Abstract
Summary
Ancestral recombination graphs (ARGs) encode the ensemble of correlated genealogical trees arising from recombination in a compact and efficient structure and are of fundamental importance in population and statistical genetics. Recent breakthroughs have made it possible to simulate and infer ARGs at biobank scale, and there is now intense interest in using ARG-based methods across a broad range of applications, particularly in genome-wide association studies (GWAS). Sophisticated methods exist to simulate ARGs using population genetics models, but there is currently no software to simulate quantitative traits directly from these ARGs. To apply existing quantitative trait simulators users must export genotype data, losing important information about ancestral processes and producing prohibitively large files when applied to the biobank-scale datasets currently of interest in GWAS. We present tstrait, an open-source Python library to simulate quantitative traits on ARGs, and show how this user-friendly software can quickly simulate phenotypes for biobank-scale datasets on a laptop computer.
Availability and implementation
tstrait is available for download on the Python Package Index. Full documentation with examples and workflow templates is available on https://tskit.dev/tstrait/docs/, and the development version is maintained on GitHub (https://github.com/tskit-dev/tstrait).
1 Introduction
Genome-wide association studies (GWAS) identify genetic variants that are statistically associated with a specific trait (Uffelmann et al. 2021).

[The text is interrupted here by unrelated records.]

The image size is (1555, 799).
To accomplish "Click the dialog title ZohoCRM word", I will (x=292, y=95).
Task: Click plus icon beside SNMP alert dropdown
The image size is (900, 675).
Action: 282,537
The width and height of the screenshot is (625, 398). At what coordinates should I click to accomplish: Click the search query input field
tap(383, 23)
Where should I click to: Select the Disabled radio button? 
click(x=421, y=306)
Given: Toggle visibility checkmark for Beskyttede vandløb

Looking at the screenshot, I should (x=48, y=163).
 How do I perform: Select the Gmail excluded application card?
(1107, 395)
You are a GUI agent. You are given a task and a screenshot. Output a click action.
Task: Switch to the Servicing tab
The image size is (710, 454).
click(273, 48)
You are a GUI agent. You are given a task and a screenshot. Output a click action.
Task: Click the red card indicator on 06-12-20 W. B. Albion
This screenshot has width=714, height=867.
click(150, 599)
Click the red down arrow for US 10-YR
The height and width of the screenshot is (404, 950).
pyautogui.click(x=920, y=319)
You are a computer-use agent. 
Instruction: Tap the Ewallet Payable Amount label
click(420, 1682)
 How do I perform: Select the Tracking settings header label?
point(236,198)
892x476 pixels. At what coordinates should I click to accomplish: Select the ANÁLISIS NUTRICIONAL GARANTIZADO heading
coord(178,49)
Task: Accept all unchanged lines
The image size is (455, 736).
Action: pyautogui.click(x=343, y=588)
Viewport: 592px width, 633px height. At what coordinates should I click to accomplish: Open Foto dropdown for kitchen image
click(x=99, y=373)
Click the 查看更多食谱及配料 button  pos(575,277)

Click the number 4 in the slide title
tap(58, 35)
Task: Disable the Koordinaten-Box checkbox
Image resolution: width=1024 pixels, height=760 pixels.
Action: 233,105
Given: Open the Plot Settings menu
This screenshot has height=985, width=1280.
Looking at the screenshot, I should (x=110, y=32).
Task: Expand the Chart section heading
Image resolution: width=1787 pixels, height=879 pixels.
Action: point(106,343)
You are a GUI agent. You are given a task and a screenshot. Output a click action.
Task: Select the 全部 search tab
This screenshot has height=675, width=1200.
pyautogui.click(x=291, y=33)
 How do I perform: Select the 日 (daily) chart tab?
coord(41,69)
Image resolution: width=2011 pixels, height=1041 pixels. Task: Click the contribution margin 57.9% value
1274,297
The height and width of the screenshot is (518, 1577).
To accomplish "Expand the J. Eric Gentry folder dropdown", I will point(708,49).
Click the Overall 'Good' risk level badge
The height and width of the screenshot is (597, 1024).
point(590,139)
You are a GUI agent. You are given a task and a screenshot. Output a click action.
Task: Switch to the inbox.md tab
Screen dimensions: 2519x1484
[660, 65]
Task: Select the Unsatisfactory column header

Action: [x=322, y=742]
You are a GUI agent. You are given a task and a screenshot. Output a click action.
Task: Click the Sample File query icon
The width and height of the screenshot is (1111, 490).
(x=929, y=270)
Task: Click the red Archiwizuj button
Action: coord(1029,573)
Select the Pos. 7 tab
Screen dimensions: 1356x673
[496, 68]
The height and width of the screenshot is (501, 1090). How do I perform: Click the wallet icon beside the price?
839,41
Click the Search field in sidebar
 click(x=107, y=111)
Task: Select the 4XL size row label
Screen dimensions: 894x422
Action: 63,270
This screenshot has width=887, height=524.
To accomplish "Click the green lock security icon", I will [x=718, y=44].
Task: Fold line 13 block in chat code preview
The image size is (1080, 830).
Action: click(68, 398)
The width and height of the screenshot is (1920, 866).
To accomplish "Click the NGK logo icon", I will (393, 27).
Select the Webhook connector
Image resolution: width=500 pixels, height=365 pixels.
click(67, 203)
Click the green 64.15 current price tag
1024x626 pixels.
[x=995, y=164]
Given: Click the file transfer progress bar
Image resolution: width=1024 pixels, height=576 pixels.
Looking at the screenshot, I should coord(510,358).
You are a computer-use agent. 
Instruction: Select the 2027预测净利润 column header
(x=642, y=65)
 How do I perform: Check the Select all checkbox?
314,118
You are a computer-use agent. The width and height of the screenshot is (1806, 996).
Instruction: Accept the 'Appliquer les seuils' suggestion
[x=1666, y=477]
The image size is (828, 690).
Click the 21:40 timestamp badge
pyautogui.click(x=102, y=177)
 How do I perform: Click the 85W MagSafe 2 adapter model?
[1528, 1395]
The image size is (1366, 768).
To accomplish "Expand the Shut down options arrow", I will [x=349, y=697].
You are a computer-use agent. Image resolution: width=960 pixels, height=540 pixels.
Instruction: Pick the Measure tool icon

Many loci that are associated with various human diseases and traits have been identified (e.g. Yengo et al. 2022, Mathieson et al. 2023), and GWAS results are actively being incorporated into clinical practice (Visscher et al. 2017). The great success of GWAS has prompted the collection of many biobank datasets consisting of hundreds of thousands of participants (Tanjo et al. 2021), but this scale presents significant challenges to current GWAS methodology (Uffelmann et al. 2021).
Simulation is a critical component of GWAS method development and generally consists of two steps: first simulating genetic variation (genotypes) and then simulating quantitative traits (phenotypes) based on the synthetic genotypes. The combined genotypes and phenotypes represent ground-truth data which GWAS methods can be evaluated against. Genetic variation is usually simulated either by model-based population genetic methods such as msprime (Baumdicker et al. 2022) and SLiM (Haller and Messer 2023), or by statistical resampling from existing datasets using methods like HAPGEN2 (Su et al. 2011) and HAPNEST (Wharrie et al. 2023). Both approaches have advantages and disadvantages and excel in different situations. Roughly speaking, model-based simulation methods provide better control of population processes such as demography, whereas resampling methods are better at capturing difficult to model nuances of real data. Model-based population genetic simulations have made great strides in recent years, with major advances in both scalability (Kelleher et al. 2016, 2018, Haller et al. 2018) and realism (Adrion et al. 2020, Anderson-Trocmé et al. 2023), and have been successfully used to simulate large-scale GWAS cohorts (e.g. Martin et al. 2017, Zaidi and Mathieson 2020).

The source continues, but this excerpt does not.